Il consenso informato
L’ultimo comma dell’art. 35 del Codice di Deontologia medica della Federazione Nazionale degli Ordini dei Medici, Chirurghi e Odontoiatri (FNOMCeO) recita: “in ogni caso, in presenza di un documentato rifiuto di persona capace, il medico deve desistere dai conseguenti atti diagnostici e/o curativi, non essendo consentito alcun trattamento medico contro la volontà della persona”.
Afferma il Pontificio Consiglio della Pastorale per gli Operatori sanitari, nel documento Carta degli Operatori sanitari, già citato, che “nell’intervenire medicalmente su un ammalato l’operatore sanitario deve avere il suo consenso espresso o tacito.
Egli infatti “non ha nei confronti del paziente un diritto separato o indipendente. In generale, può agire solo se il paziente lo autorizza esplicitamente o implicitamente (direttamente o indirettamente)”[24]. Senza questa autorizzazione egli si attribuisce un potere arbitrario[25].
Il rapporto sanitario è una relazione umana, dialogica non oggettuale. Il paziente “non è un individuo anonimo” su cui vengono applicate delle conoscenze mediche, ma “una persona responsabile, che deve essere chiamata a farsi compartecipe del miglioramento della propria salute e del raggiungimento della guarigione.
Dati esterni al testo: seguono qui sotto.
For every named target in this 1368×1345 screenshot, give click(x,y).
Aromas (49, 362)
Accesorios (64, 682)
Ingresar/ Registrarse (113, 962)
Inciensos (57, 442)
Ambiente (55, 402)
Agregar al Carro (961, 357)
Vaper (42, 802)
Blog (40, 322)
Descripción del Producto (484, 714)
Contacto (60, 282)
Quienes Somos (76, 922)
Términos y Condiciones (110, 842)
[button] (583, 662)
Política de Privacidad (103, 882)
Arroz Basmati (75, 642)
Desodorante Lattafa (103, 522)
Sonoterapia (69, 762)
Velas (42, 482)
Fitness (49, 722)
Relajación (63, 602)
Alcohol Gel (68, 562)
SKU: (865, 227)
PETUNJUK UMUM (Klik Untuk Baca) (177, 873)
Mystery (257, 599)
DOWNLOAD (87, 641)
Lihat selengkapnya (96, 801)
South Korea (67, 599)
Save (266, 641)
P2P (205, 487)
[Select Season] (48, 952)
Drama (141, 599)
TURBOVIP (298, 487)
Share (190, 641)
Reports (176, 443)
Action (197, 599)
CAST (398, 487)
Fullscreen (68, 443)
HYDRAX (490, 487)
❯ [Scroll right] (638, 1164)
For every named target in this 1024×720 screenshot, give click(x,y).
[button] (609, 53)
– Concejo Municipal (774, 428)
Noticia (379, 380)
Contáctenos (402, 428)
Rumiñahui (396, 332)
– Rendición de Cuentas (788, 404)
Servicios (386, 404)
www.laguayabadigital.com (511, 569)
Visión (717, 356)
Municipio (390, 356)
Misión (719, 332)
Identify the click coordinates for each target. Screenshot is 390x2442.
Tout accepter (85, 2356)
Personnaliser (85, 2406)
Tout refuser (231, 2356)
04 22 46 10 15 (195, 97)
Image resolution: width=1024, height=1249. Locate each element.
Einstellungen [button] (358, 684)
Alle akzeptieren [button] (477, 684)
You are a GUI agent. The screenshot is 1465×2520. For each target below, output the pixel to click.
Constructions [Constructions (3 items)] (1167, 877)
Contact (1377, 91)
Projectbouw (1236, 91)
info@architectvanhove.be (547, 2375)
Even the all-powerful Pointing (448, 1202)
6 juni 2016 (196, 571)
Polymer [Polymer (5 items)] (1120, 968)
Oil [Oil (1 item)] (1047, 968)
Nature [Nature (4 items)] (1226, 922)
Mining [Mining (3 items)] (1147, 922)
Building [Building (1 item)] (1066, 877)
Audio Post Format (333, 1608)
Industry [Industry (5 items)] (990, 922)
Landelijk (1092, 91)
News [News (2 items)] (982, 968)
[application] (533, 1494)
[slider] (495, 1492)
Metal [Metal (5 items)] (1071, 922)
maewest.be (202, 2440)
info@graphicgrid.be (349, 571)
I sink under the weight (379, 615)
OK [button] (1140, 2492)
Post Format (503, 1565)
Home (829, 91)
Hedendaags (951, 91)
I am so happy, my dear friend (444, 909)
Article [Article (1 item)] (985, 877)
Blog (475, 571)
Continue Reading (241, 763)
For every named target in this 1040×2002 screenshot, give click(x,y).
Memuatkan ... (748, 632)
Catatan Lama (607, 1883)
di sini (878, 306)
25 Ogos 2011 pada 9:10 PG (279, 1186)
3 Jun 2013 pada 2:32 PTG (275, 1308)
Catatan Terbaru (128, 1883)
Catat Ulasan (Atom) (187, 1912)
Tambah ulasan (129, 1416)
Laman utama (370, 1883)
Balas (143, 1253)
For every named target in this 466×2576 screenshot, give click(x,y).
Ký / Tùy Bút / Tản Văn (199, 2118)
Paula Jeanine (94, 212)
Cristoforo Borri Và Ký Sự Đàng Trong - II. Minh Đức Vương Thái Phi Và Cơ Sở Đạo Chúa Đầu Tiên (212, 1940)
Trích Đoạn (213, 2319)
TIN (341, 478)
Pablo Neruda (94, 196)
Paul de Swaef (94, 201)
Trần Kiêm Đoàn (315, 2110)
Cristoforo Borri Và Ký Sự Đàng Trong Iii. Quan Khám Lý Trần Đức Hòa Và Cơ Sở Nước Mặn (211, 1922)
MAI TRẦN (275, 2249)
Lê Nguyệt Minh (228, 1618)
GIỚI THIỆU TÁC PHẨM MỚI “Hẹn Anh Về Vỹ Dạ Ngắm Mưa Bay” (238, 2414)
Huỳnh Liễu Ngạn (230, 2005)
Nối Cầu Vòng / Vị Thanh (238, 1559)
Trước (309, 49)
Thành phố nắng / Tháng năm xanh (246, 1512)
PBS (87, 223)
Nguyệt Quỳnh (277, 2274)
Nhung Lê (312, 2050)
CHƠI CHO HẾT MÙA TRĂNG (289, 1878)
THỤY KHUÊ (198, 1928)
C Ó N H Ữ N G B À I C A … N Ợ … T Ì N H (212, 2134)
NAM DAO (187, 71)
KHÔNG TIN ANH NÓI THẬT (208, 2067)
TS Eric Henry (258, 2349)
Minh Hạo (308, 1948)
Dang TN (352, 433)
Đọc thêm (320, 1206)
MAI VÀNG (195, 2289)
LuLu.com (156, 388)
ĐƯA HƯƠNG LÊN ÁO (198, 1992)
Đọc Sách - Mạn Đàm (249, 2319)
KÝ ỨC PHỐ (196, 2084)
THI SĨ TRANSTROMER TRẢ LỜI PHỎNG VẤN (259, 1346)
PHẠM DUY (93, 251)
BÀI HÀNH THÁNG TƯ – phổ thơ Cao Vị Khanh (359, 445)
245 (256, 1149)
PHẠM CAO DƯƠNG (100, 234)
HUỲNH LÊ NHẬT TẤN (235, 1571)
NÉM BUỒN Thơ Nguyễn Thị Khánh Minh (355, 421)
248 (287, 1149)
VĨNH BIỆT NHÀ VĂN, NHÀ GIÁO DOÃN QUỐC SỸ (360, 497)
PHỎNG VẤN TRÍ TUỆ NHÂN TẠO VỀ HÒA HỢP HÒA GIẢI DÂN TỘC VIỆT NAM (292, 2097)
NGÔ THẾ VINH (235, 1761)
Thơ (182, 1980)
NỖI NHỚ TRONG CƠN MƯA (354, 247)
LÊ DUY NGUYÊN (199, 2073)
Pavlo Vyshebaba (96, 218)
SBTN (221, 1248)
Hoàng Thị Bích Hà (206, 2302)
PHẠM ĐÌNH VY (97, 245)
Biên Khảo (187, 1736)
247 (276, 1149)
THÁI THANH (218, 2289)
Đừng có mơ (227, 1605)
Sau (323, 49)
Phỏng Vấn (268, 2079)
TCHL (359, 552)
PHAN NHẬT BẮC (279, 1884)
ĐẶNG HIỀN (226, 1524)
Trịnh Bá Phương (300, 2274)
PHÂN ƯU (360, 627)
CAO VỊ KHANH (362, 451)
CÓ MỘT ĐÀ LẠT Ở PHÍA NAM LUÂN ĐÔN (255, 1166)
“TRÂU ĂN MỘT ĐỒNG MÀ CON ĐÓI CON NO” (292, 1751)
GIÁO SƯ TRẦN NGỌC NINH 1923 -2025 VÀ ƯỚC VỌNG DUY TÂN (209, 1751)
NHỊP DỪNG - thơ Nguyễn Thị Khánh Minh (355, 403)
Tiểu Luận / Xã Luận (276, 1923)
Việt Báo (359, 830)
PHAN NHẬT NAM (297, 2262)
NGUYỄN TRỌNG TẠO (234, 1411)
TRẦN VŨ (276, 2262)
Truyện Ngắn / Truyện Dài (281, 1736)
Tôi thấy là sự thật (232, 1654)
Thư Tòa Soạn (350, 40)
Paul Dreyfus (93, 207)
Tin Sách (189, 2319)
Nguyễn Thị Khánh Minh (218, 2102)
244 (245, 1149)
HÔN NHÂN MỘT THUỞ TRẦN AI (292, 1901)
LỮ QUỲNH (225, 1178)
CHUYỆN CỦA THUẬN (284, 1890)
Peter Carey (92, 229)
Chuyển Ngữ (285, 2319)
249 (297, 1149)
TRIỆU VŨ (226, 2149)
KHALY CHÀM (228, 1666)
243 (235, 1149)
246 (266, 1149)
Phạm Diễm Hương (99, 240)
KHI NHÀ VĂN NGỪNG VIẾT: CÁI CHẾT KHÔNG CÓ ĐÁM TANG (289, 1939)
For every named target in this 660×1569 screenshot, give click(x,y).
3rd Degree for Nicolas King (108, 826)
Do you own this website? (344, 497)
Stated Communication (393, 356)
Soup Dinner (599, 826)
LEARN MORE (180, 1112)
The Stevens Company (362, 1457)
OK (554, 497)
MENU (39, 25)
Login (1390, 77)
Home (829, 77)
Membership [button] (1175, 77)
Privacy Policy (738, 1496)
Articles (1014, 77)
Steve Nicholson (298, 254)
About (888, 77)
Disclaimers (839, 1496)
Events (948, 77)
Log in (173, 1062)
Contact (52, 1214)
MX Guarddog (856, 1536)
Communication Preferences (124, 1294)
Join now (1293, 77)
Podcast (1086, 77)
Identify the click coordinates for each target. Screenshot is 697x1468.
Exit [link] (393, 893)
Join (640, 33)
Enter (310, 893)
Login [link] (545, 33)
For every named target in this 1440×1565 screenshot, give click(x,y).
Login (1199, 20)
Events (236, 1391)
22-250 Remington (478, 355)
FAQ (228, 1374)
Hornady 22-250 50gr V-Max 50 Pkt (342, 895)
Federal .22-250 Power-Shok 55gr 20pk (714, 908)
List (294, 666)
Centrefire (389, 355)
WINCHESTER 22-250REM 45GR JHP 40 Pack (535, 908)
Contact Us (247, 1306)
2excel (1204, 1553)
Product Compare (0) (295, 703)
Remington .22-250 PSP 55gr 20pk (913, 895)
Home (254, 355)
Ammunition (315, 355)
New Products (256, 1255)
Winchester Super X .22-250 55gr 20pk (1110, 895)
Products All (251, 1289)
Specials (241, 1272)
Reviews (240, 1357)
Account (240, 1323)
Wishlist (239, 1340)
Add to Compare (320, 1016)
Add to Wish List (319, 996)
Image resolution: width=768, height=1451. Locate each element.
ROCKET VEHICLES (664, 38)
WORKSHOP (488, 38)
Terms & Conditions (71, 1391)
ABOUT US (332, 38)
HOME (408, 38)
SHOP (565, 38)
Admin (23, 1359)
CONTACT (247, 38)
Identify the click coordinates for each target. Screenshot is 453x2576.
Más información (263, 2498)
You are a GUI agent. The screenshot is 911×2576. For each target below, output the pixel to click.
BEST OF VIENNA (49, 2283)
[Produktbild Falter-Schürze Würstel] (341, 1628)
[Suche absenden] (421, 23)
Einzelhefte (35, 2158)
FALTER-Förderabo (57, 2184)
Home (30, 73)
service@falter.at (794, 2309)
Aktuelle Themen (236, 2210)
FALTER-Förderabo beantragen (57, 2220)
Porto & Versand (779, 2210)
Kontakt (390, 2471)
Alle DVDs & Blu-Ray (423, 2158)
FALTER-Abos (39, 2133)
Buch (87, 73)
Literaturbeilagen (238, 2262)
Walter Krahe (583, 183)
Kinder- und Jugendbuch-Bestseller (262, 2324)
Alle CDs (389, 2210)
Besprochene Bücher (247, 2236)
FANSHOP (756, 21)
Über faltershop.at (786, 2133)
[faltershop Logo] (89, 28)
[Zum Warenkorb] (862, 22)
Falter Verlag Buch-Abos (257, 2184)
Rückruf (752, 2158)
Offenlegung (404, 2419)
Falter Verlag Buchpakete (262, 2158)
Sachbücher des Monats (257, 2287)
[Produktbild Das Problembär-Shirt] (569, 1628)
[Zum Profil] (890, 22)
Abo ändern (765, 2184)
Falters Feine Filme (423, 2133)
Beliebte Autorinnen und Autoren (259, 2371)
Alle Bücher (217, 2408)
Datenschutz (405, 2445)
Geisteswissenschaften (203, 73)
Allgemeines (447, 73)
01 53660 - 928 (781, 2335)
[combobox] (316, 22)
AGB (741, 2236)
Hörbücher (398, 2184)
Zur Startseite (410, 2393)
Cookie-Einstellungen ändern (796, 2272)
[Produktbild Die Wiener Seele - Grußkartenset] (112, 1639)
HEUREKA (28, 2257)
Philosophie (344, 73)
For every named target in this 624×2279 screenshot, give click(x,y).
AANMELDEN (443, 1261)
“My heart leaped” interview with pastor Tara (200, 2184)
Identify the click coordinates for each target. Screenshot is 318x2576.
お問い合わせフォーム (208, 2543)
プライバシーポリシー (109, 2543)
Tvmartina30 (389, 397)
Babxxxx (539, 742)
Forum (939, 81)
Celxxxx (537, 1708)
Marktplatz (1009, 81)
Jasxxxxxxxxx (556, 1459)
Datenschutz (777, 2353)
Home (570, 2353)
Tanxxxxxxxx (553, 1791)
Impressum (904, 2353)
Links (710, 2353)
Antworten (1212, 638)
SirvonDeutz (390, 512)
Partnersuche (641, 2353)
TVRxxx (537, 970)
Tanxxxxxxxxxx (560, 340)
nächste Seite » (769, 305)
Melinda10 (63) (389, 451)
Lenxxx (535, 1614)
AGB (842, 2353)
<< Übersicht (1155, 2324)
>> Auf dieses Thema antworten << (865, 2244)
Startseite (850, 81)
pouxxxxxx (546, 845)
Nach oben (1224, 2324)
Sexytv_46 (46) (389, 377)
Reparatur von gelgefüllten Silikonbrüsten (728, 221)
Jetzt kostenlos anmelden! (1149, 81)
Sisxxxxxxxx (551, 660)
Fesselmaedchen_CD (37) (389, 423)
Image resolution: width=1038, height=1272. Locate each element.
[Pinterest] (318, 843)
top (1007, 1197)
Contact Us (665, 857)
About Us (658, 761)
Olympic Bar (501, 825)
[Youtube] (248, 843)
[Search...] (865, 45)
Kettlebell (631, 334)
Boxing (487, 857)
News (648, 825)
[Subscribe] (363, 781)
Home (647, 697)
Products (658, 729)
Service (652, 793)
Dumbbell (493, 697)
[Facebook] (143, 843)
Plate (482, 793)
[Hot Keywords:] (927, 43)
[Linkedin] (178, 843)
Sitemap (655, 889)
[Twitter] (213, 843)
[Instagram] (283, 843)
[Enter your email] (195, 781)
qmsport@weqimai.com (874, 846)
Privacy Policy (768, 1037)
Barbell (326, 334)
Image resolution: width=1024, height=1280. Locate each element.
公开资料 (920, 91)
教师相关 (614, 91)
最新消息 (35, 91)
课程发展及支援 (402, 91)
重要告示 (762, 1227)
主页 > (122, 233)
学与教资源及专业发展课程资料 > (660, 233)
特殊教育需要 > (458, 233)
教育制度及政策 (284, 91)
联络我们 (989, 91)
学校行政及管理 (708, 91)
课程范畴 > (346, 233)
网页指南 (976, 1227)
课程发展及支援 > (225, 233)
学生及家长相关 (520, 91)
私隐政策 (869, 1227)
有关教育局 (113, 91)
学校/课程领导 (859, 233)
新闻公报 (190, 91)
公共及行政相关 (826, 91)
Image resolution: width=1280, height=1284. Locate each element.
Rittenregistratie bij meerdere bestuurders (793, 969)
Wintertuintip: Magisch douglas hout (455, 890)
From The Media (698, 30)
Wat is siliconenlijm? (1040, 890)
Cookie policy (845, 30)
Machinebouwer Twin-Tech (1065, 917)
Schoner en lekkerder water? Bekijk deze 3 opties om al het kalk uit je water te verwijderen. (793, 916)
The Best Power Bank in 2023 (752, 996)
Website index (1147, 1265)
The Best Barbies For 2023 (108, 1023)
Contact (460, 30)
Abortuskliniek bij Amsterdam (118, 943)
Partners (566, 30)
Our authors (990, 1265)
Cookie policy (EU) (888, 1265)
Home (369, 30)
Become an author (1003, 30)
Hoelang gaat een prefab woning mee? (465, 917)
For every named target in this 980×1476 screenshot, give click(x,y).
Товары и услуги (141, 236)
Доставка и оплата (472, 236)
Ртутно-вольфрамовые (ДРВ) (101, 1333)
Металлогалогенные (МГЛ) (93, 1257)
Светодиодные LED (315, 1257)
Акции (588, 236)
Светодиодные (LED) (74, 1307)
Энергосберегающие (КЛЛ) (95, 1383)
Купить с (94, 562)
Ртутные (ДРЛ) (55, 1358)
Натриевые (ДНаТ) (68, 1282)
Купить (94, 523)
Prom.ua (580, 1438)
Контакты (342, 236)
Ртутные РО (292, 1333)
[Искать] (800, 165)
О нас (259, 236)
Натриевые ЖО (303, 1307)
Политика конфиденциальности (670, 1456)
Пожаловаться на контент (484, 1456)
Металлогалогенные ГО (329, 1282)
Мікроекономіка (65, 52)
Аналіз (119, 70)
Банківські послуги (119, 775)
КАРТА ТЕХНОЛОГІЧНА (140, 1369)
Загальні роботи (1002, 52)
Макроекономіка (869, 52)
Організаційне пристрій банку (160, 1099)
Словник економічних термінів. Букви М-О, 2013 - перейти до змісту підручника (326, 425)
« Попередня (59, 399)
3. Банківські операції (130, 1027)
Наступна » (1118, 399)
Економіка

Egli deve essere messo nella condizione di poter scegliere personalmente e di non dover subire decisioni e scelte di altri[26].
Per una scelta operata in piena consapevolezza e libertà, all’ammalato va data la percezione esatta del suo male e delle possibilità terapeutiche, con i rischi, le difficoltà e le conseguenze che comportano[27]. Questo significa che al paziente deve essere richiesto un consenso informato”.
Questo significa però che fra i doveri etici, giuridici e professionali del medico rientra la necessità che la formale acquisizione del consenso non si deve risolvere in un puro adempimento burocratico, ma sia il risultato di una adeguata fase di comunicazione e interazione tra il soggetto in grado di fornire le informazioni necessarie (il medico) ed il soggetto chiamato a compiere la scelta (il paziente)[28].
E’ per questo che occorre dire basta al modo, spesso burocratico, con cui si chiede al paziente il consenso informato, illudendosi che una firma in calce a un foglio garantisca il paziente da possibili abusi e il medico da possibili imputazioni. Il consenso informato sembra rispondere a una logica di medicina difensiva più che a un diritto del malato e della sua famiglia. Il sapere su di sé e sulle proprie condizioni di salute, sia in chiave diagnostica che prognostica, aiuta il malato a prendere le giuste decisioni sul piano di cura[29].
D’altra parte anche la Carta dei diritti fondamentali dell’Unione Europea, afferma che il consenso libero e informato del paziente all’atto medico non deve essere visto più soltanto come un requisito di liceità del trattamento, ma deve essere considerato prima di tutto alla stregua di un vero e proprio diritto fondamentale del cittadino europeo afferente al più generale diritto all’integrità della persona (titolo I. Dignità, art. 3 Diritto all’integrità personale)[30].
Per completezza si ricorda anche che nel documento approvato dal Comitato Nazionale per la Bioetica nella seduta del 24 ottobre 2008 “Rifiuto e rinuncia consapevole al trattamento sanitario nella relazione paziente-medico” si sostiene che il paziente consapevole e cosciente ha il diritto di rifiutare i trattamenti sanitari, anche quando si tratta di cure salvavita. Arriva inoltre ad affermare che il paziente ha in ogni caso il diritto ad ottenere altrimenti la realizzazione delle propria richiesta all’interruzione delle cure, anche in considerazione dell’eventuale possibile astensione del medico e dell’équipe medica[31].